Your goal » Among the entries that follow, find every line with the word "agent" and list it.
--- Data ---
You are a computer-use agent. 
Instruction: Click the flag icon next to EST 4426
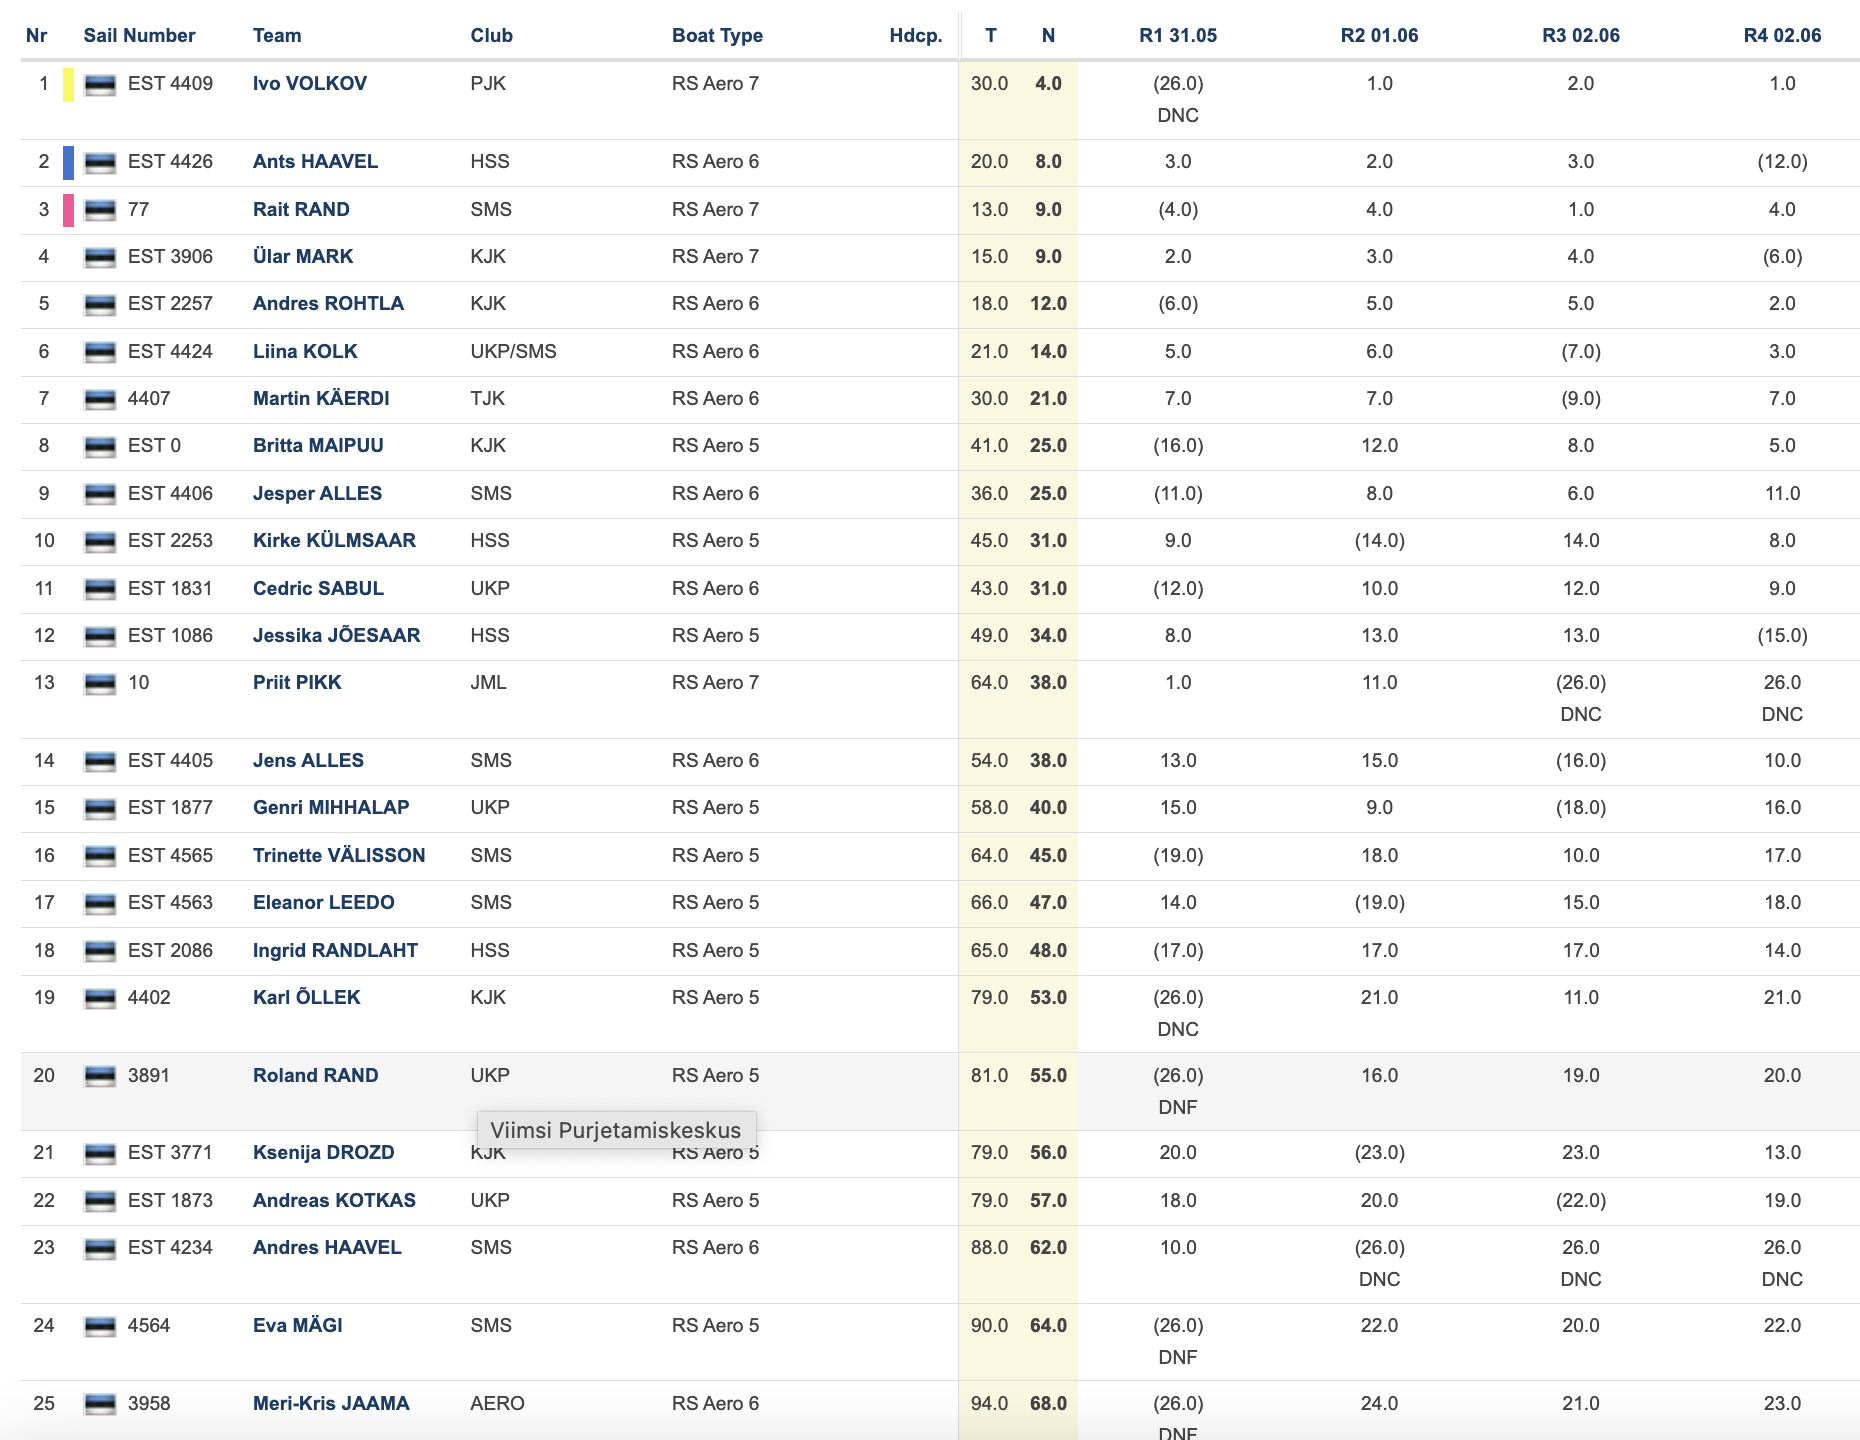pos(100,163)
---
--- Data ---
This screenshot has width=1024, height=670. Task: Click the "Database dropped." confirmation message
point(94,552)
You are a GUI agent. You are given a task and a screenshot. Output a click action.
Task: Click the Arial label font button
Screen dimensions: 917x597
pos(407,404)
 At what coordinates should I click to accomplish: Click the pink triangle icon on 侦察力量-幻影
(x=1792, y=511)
---
Solution to the problem »
You are a computer-use agent. 
You are a GUI agent. You are given a task and a screenshot. Output a click action.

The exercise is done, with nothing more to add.